THE PROBLEM
Output nothing but the lines from the first line of the entries to the line with "Select the Overview", inclusive, exactly as they read.

INFORMATION SHOWN
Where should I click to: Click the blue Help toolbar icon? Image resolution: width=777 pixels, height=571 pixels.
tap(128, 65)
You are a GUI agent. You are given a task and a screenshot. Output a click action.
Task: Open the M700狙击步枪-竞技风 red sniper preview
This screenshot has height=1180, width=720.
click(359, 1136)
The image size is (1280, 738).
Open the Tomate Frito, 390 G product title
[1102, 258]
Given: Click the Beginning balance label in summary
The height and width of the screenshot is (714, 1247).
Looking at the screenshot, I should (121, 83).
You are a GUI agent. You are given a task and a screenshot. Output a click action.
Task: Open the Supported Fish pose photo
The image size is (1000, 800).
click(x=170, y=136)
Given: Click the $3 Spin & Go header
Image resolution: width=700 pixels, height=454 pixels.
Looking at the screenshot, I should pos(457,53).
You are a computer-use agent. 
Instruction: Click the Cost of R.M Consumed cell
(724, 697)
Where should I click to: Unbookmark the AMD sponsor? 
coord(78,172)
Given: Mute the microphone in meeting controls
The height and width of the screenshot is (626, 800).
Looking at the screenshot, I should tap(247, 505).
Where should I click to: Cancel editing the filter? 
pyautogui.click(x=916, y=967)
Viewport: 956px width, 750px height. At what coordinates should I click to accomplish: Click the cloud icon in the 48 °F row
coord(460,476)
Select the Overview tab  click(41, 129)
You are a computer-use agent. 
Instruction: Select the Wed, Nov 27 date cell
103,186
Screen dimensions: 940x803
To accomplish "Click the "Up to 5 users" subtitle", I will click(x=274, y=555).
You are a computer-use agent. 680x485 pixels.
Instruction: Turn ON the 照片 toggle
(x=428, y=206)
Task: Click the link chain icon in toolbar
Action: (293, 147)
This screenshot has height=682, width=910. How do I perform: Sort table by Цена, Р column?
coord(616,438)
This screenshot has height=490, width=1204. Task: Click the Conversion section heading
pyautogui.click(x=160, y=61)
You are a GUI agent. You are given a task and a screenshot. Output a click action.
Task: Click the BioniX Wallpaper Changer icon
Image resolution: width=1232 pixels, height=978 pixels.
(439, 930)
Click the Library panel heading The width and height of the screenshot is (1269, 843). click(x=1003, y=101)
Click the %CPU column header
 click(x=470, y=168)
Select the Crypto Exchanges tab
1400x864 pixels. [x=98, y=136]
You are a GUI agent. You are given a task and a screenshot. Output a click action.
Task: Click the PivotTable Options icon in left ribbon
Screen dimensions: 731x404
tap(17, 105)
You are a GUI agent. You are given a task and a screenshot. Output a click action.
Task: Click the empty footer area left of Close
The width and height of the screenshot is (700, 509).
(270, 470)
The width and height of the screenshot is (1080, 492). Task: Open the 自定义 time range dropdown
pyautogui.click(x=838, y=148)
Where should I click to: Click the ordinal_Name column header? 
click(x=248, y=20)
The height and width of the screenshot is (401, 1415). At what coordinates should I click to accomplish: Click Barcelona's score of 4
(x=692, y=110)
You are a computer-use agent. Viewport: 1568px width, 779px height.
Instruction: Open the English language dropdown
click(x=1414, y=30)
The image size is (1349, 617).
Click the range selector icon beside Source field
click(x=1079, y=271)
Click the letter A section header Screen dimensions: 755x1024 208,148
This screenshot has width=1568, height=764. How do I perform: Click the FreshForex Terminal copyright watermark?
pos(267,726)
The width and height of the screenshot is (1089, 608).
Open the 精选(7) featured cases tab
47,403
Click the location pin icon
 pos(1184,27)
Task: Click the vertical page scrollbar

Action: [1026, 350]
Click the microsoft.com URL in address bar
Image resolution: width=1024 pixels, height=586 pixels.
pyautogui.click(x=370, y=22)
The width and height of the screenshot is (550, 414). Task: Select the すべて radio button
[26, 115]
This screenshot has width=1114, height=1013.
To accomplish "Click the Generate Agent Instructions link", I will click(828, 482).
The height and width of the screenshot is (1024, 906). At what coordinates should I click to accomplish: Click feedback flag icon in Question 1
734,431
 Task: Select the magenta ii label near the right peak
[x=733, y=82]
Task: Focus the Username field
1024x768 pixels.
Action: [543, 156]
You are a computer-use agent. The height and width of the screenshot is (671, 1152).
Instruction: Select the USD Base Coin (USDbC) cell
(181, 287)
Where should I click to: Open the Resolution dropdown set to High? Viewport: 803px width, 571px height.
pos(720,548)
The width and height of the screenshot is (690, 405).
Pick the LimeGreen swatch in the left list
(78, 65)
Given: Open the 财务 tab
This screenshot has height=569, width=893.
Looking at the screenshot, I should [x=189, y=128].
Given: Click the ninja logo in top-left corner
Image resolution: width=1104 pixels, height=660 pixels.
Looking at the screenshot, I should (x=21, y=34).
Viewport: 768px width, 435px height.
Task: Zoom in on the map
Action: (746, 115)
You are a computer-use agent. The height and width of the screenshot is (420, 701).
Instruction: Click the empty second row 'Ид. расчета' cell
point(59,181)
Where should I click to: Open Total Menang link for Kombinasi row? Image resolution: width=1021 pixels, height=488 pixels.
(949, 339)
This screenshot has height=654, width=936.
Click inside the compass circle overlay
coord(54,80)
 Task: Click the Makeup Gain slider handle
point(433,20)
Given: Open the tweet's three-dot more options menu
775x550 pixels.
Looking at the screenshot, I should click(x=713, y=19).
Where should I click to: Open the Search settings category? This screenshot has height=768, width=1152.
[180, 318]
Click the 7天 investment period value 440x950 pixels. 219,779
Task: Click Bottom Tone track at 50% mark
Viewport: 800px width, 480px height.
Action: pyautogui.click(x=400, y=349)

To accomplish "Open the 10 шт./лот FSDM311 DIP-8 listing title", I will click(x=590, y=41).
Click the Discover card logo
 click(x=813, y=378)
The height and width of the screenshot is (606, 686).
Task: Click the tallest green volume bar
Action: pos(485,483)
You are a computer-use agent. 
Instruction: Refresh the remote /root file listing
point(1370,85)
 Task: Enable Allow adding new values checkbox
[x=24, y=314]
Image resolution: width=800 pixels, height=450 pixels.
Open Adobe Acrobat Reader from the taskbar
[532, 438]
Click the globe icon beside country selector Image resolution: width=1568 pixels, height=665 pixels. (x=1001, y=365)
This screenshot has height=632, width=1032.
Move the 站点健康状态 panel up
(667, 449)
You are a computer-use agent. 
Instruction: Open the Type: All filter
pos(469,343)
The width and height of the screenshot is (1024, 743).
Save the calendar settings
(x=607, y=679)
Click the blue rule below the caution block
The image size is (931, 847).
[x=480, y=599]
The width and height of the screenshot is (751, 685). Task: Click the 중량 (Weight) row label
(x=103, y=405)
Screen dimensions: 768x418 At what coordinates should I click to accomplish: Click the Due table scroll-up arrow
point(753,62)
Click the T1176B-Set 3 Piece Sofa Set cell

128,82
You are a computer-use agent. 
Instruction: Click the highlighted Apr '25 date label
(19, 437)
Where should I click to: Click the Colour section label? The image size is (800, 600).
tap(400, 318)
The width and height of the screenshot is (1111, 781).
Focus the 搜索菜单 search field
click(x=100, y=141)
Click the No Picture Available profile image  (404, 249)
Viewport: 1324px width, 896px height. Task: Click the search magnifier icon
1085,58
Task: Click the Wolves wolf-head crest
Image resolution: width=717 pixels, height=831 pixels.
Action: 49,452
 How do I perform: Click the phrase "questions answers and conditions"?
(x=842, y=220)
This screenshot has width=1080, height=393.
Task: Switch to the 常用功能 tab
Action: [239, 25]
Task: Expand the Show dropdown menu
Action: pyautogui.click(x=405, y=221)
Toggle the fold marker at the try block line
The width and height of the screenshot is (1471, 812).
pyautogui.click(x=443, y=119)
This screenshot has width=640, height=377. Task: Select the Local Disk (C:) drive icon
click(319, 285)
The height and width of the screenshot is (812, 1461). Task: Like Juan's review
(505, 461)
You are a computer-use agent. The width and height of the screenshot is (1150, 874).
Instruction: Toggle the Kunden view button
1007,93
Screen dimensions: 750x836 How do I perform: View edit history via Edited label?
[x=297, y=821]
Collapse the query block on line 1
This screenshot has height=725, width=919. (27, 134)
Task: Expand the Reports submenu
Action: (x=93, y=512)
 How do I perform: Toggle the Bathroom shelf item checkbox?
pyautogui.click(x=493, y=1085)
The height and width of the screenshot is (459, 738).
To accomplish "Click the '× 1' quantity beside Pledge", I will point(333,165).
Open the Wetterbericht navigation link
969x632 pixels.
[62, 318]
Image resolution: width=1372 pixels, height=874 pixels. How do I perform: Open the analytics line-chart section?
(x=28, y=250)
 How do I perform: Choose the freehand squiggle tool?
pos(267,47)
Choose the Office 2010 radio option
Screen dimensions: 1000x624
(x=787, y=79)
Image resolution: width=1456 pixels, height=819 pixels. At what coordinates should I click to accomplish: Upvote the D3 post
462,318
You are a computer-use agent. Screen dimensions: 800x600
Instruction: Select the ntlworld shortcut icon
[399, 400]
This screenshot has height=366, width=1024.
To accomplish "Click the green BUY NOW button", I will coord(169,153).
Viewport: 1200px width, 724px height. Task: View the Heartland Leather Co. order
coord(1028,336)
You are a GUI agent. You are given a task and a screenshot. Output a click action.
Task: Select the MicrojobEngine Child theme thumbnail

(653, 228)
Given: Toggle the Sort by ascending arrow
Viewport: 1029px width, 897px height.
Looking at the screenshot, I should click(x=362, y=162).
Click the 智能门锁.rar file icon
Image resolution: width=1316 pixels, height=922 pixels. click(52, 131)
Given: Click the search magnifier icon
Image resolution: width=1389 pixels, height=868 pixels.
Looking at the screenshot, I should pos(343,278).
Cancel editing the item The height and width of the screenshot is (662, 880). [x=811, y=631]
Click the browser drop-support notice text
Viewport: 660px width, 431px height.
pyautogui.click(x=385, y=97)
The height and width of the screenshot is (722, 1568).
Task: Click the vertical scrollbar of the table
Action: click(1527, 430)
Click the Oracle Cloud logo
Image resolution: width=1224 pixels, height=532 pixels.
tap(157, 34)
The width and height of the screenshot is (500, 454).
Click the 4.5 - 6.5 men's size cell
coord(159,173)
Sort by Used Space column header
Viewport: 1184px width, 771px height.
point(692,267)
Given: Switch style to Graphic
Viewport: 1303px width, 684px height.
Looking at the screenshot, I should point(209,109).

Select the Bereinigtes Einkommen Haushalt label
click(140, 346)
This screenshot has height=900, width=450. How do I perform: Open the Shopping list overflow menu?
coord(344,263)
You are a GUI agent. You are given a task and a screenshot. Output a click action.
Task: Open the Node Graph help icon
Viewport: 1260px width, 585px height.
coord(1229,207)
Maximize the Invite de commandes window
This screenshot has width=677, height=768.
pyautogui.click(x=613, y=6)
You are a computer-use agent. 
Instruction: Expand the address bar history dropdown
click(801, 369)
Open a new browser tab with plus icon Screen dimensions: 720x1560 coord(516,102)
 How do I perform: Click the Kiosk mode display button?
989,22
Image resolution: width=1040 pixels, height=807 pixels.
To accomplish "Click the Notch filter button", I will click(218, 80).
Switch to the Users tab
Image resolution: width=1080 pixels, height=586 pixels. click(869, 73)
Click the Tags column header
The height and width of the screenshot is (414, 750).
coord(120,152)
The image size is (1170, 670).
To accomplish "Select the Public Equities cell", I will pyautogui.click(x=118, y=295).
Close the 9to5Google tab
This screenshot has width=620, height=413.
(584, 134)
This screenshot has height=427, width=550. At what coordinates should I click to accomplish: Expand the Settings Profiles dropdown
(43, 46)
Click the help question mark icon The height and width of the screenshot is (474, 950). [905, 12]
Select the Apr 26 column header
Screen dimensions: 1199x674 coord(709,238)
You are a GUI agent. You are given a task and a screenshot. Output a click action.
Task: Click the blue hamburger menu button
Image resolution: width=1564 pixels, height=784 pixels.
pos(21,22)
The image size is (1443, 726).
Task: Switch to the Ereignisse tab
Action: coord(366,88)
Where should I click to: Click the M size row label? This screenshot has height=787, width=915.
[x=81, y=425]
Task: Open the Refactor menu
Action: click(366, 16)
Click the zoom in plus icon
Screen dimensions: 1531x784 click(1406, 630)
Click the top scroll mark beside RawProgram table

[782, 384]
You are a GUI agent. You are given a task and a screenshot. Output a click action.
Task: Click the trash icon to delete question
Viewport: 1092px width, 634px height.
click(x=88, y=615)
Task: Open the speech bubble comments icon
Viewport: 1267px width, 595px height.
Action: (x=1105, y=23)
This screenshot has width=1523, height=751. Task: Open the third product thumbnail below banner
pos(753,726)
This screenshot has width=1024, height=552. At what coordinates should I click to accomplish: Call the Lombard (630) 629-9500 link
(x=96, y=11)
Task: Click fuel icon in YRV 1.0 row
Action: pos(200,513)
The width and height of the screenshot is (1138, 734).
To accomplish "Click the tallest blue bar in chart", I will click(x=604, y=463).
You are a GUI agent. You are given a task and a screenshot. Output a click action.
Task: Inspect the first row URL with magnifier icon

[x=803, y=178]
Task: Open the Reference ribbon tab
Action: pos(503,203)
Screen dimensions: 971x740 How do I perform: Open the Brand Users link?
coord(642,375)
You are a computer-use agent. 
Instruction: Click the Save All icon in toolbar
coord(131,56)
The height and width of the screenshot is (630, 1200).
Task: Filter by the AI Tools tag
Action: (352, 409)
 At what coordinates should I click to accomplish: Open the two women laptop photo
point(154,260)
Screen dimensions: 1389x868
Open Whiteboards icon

ANSWER
Where should I click to: Click the blue Help toolbar icon? Image resolution: width=777 pixels, height=571 pixels.
tap(128, 65)
You are a GUI agent. You are given a task and a screenshot. Output a click action.
Task: Open the M700狙击步枪-竞技风 red sniper preview
This screenshot has height=1180, width=720.
click(359, 1136)
The image size is (1280, 738).
Open the Tomate Frito, 390 G product title
[1102, 258]
Given: Click the Beginning balance label in summary
The height and width of the screenshot is (714, 1247).
Looking at the screenshot, I should (121, 83).
You are a GUI agent. You are given a task and a screenshot. Output a click action.
Task: Open the Supported Fish pose photo
The image size is (1000, 800).
click(x=170, y=136)
Given: Click the $3 Spin & Go header
Image resolution: width=700 pixels, height=454 pixels.
Looking at the screenshot, I should pos(457,53).
You are a computer-use agent. 
Instruction: Click the Cost of R.M Consumed cell
(724, 697)
Where should I click to: Unbookmark the AMD sponsor? 
coord(78,172)
Given: Mute the microphone in meeting controls
The height and width of the screenshot is (626, 800).
Looking at the screenshot, I should tap(247, 505).
Where should I click to: Cancel editing the filter? 
pyautogui.click(x=916, y=967)
Viewport: 956px width, 750px height. At what coordinates should I click to accomplish: Click the cloud icon in the 48 °F row
coord(460,476)
Select the Overview tab  click(41, 129)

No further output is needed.